● What you will do: Write out the lines of the items from the one containing "Describe the element at coordinates (291, 74)" through the last line of the items as a numbered list, leaving out any blank lines.

● Information:
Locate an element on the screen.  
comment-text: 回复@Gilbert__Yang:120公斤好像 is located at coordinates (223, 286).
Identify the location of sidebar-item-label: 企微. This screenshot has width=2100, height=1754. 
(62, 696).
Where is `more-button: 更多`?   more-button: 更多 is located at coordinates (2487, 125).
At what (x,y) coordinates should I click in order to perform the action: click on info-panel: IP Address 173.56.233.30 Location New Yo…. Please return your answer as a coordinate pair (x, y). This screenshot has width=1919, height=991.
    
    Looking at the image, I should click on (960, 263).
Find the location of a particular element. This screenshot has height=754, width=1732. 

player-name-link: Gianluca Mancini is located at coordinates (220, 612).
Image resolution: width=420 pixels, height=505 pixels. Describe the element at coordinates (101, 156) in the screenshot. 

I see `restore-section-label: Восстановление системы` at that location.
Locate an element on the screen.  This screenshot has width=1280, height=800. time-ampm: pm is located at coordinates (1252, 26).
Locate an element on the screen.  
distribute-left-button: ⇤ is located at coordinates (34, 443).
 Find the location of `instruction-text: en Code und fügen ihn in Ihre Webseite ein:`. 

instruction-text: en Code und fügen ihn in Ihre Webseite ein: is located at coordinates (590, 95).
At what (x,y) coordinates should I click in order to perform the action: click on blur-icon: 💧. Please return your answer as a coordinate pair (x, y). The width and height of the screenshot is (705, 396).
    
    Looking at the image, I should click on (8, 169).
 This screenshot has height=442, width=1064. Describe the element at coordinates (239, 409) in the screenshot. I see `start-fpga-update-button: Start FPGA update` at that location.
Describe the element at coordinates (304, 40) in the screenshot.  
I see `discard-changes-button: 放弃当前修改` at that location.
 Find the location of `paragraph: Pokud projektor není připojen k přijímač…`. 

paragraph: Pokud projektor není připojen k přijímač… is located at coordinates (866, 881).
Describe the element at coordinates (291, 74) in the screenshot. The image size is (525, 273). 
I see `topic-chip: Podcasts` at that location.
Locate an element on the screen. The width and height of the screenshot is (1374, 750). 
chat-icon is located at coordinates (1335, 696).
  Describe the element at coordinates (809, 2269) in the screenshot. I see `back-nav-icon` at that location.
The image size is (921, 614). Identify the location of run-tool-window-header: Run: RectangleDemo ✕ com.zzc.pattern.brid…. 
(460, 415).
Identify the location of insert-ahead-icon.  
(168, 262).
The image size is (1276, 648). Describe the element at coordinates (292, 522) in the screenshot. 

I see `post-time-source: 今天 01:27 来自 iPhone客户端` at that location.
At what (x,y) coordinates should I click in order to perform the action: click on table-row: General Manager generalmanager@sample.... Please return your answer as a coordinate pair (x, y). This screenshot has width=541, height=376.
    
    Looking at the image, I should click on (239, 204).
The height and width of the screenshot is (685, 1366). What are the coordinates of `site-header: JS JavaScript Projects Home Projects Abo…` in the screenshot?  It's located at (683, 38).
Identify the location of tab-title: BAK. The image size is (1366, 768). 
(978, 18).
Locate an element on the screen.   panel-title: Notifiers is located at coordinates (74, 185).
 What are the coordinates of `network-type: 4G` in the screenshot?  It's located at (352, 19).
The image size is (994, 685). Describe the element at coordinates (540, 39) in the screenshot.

● Reply:
1. Describe the element at coordinates (291, 74) in the screenshot. The image size is (525, 273). 
2. I see `topic-chip: Podcasts` at that location.
3. Locate an element on the screen. The width and height of the screenshot is (1374, 750). 
4. chat-icon is located at coordinates (1335, 696).
5.   Describe the element at coordinates (809, 2269) in the screenshot. I see `back-nav-icon` at that location.
6. The image size is (921, 614). Identify the location of run-tool-window-header: Run: RectangleDemo ✕ com.zzc.pattern.brid…. 
7. (460, 415).
8. Identify the location of insert-ahead-icon.  
9. (168, 262).
10. The image size is (1276, 648). Describe the element at coordinates (292, 522) in the screenshot. 
11. I see `post-time-source: 今天 01:27 来自 iPhone客户端` at that location.
12. At what (x,y) coordinates should I click in order to perform the action: click on table-row: General Manager generalmanager@sample.... Please return your answer as a coordinate pair (x, y). This screenshot has width=541, height=376.
13.     Looking at the image, I should click on (239, 204).
14. The height and width of the screenshot is (685, 1366). What are the coordinates of `site-header: JS JavaScript Projects Home Projects Abo…` in the screenshot?  It's located at (683, 38).
15. Identify the location of tab-title: BAK. The image size is (1366, 768). 
16. (978, 18).
17. Locate an element on the screen.   panel-title: Notifiers is located at coordinates (74, 185).
18.  What are the coordinates of `network-type: 4G` in the screenshot?  It's located at (352, 19).
19. The image size is (994, 685). Describe the element at coordinates (540, 39) in the screenshot.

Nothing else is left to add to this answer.